───── Dataset records
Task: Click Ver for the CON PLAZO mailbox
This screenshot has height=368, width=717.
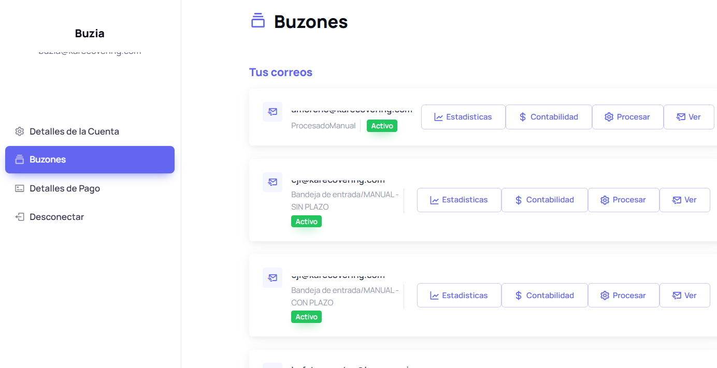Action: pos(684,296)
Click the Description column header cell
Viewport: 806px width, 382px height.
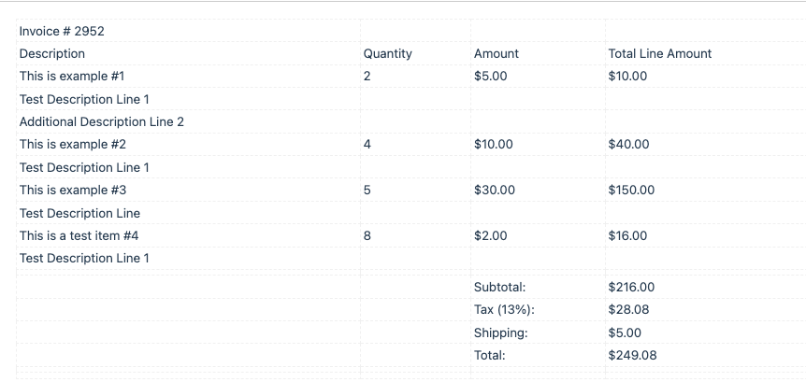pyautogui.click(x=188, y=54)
──────────
§ **Work item**: Restate the entries verbatim, without pictures.

§ **Exercise answer**:
Task: Click Ver for the CON PLAZO mailbox
This screenshot has height=368, width=717.
Action: pos(684,296)
Click the Description column header cell
Viewport: 806px width, 382px height.
pyautogui.click(x=188, y=54)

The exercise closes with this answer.